[AUFGABENSTELLUNG]
Zitiere die Zeilen der Datensätze unten Wort für Wort. Beginne bei der ersten Zeile und höre nach der Zeile auf, die „Switch to PlanningItem“ enthält.

[DATENSÄTZE]
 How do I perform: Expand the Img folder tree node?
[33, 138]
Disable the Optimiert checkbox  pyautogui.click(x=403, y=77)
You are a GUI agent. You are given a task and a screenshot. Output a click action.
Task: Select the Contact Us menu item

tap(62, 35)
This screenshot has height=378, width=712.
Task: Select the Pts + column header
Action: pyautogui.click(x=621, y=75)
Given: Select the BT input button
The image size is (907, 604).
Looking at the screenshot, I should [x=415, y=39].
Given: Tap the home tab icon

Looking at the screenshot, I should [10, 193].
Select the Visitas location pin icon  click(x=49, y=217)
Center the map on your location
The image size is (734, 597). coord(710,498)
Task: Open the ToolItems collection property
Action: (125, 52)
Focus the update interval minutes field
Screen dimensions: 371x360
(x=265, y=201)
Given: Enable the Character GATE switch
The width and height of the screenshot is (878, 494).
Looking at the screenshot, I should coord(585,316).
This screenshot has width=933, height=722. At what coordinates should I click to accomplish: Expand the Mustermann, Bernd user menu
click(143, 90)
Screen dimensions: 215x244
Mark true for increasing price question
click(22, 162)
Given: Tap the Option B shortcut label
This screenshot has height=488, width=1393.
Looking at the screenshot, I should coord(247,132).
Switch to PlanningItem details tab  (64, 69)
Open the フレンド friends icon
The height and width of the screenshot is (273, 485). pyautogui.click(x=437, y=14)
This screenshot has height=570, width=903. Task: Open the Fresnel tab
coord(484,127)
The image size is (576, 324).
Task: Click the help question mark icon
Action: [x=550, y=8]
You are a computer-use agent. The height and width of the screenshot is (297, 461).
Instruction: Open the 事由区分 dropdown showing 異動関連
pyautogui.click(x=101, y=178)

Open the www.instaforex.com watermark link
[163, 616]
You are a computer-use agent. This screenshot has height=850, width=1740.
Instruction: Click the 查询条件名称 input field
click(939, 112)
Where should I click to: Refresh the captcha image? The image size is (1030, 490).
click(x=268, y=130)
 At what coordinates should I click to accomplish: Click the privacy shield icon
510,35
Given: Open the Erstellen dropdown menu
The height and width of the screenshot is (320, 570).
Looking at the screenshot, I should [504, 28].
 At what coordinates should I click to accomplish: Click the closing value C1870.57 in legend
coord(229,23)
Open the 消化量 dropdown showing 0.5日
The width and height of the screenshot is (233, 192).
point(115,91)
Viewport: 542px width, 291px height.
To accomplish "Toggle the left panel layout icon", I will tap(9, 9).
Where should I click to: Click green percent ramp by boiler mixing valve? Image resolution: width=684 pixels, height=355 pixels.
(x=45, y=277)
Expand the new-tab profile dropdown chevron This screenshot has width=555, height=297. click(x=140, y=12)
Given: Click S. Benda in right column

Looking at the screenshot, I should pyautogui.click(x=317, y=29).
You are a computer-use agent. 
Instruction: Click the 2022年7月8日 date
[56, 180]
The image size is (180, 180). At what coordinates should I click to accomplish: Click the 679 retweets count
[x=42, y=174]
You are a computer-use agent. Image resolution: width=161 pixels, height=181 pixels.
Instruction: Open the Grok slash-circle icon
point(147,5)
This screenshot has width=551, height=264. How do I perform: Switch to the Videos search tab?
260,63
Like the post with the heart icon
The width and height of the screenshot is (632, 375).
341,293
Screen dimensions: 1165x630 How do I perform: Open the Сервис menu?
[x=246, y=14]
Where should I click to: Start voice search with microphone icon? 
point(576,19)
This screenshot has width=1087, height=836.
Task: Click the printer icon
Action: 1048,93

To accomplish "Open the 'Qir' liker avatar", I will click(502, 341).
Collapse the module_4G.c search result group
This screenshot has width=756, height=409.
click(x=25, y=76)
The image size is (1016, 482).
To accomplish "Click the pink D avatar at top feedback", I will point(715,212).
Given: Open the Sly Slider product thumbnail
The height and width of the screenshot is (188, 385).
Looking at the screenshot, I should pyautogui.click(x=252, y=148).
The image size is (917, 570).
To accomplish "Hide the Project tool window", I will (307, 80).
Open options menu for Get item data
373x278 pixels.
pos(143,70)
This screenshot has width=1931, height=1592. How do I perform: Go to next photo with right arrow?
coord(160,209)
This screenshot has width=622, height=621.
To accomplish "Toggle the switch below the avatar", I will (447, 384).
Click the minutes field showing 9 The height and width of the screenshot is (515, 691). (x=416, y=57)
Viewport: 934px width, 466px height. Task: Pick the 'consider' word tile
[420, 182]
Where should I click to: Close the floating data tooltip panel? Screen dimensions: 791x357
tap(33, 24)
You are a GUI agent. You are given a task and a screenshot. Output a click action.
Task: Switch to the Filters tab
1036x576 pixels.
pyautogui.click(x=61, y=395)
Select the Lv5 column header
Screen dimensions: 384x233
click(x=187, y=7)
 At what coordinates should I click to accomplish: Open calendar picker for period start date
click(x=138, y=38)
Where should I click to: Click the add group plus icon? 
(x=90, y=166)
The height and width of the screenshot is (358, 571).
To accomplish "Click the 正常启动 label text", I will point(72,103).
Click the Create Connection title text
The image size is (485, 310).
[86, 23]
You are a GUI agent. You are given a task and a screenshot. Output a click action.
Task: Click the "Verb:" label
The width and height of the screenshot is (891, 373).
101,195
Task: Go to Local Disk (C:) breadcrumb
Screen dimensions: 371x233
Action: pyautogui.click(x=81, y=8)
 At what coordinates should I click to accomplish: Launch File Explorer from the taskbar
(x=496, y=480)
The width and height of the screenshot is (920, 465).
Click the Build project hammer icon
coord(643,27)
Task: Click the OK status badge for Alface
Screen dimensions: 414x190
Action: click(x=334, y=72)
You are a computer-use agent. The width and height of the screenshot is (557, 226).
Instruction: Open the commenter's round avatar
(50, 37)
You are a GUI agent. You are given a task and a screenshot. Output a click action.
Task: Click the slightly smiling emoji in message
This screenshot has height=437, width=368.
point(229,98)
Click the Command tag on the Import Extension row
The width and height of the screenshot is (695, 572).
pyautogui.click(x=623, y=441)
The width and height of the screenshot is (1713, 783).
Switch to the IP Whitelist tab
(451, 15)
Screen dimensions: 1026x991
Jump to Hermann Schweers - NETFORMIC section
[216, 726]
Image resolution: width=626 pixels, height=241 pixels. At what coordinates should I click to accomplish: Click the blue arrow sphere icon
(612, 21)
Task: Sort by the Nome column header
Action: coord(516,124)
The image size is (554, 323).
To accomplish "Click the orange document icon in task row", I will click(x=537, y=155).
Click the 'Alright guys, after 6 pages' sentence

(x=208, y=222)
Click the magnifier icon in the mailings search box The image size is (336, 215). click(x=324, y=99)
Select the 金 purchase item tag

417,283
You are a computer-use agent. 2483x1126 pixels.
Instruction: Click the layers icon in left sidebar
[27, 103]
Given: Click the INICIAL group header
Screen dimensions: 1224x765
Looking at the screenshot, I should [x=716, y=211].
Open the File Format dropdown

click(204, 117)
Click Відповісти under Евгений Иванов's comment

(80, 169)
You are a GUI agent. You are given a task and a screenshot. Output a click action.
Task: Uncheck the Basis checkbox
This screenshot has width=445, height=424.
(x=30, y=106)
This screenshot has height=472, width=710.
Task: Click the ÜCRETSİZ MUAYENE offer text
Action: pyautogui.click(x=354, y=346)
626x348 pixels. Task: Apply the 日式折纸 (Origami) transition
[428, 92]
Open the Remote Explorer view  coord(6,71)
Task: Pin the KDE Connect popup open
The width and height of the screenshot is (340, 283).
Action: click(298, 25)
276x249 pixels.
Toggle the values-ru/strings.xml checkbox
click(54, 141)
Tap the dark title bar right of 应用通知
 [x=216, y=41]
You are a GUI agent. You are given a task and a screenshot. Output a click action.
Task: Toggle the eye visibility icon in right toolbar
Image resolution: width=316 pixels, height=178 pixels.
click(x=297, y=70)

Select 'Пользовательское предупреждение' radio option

[LÖSUNG DER AUFGABE]
 How do I perform: Expand the Img folder tree node?
[33, 138]
Disable the Optimiert checkbox  pyautogui.click(x=403, y=77)
You are a GUI agent. You are given a task and a screenshot. Output a click action.
Task: Select the Contact Us menu item

tap(62, 35)
This screenshot has height=378, width=712.
Task: Select the Pts + column header
Action: pyautogui.click(x=621, y=75)
Given: Select the BT input button
The image size is (907, 604).
Looking at the screenshot, I should [x=415, y=39].
Given: Tap the home tab icon

Looking at the screenshot, I should [10, 193].
Select the Visitas location pin icon  click(x=49, y=217)
Center the map on your location
The image size is (734, 597). coord(710,498)
Task: Open the ToolItems collection property
Action: (125, 52)
Focus the update interval minutes field
Screen dimensions: 371x360
(x=265, y=201)
Given: Enable the Character GATE switch
The width and height of the screenshot is (878, 494).
Looking at the screenshot, I should coord(585,316).
This screenshot has width=933, height=722. At what coordinates should I click to accomplish: Expand the Mustermann, Bernd user menu
click(143, 90)
Screen dimensions: 215x244
Mark true for increasing price question
click(22, 162)
Given: Tap the Option B shortcut label
This screenshot has height=488, width=1393.
Looking at the screenshot, I should coord(247,132).
Switch to PlanningItem details tab  (64, 69)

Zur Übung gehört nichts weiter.